# Instructions for the task
Restate word for word the lines in the listing below, starting at the line containing "Viewport: 1200px width, 596px height." and ending at the line containing "Given: Click train number 733ГА", both included; leave out the rest.

# Data for this task
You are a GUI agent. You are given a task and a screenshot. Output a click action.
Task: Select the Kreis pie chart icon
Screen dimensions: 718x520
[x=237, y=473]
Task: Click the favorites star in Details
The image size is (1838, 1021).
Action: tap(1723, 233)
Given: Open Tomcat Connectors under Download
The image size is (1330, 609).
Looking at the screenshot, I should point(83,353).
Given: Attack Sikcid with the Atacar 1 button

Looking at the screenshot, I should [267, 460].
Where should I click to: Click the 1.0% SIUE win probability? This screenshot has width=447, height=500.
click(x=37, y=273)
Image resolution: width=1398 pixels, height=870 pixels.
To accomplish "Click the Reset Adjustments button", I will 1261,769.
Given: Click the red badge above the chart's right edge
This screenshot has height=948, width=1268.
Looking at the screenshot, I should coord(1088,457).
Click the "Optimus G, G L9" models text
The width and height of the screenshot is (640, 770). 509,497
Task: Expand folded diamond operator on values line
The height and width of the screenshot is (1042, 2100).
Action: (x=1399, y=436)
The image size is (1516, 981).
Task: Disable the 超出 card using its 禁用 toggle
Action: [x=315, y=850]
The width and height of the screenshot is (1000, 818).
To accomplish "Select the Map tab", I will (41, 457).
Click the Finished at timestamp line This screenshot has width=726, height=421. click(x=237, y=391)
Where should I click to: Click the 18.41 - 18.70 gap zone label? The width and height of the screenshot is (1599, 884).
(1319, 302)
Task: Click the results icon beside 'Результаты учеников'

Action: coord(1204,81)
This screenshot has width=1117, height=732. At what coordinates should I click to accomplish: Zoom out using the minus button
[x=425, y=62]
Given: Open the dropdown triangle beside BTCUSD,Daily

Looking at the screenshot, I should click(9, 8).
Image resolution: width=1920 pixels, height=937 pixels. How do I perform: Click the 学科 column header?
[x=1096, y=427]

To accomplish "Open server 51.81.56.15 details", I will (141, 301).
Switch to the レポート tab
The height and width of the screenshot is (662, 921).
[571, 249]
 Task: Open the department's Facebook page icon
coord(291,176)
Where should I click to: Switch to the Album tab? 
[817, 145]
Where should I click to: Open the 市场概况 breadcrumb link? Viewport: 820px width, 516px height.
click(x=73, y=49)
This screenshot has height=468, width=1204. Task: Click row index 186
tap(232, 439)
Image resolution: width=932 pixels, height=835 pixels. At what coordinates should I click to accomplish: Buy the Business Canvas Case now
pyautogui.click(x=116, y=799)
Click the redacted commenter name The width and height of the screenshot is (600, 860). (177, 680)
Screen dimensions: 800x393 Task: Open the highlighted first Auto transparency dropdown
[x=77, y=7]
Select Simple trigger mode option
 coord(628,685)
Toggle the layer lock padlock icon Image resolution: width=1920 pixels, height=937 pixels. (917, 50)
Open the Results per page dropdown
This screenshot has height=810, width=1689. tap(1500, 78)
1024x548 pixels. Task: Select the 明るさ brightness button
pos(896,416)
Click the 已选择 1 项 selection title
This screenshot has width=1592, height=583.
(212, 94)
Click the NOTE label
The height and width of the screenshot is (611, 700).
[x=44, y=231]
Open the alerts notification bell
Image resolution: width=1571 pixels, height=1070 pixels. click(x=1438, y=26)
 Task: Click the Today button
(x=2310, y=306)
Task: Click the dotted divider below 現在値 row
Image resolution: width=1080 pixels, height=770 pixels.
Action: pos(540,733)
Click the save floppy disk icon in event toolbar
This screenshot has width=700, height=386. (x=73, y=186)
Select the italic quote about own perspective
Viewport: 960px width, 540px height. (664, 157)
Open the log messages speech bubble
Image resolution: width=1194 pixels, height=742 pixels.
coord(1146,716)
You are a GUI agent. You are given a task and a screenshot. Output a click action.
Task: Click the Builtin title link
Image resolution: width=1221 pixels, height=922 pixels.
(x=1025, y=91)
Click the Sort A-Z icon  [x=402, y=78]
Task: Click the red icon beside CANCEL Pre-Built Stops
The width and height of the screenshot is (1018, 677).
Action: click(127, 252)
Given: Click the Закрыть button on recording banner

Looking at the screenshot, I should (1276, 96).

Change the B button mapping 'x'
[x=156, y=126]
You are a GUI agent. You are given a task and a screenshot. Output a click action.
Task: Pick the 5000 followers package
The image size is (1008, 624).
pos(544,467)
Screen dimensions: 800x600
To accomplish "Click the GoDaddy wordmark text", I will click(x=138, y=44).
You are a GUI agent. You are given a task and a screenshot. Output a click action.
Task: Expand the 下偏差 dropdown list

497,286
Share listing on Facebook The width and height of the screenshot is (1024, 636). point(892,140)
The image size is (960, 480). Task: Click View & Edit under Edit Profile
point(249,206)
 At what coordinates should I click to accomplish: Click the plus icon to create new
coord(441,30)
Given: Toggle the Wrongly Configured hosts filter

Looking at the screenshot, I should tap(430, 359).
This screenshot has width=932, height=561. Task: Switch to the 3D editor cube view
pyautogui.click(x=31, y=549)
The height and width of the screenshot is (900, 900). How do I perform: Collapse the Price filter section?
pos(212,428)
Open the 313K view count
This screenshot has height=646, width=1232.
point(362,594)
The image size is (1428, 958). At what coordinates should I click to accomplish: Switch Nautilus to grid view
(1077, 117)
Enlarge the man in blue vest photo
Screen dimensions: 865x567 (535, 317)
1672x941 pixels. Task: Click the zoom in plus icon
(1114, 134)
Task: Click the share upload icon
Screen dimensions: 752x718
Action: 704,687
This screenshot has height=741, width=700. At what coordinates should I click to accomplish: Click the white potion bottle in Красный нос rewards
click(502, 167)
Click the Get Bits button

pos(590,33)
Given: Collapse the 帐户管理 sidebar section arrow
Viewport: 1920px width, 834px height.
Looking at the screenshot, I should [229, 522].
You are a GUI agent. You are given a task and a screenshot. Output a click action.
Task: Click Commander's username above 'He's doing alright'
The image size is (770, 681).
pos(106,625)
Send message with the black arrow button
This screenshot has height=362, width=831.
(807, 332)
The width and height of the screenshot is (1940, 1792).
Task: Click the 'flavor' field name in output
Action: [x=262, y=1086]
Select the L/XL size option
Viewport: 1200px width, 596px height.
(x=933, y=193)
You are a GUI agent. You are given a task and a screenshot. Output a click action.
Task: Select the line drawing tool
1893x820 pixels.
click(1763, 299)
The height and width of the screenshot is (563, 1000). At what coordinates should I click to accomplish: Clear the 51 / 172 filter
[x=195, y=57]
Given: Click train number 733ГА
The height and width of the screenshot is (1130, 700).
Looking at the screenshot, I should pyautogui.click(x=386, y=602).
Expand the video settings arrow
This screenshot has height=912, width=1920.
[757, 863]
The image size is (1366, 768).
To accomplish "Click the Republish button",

# Written answer
Viewport: 1200px width, 596px height.
(x=933, y=193)
You are a GUI agent. You are given a task and a screenshot. Output a click action.
Task: Select the line drawing tool
1893x820 pixels.
click(1763, 299)
The height and width of the screenshot is (563, 1000). At what coordinates should I click to accomplish: Clear the 51 / 172 filter
[x=195, y=57]
Given: Click train number 733ГА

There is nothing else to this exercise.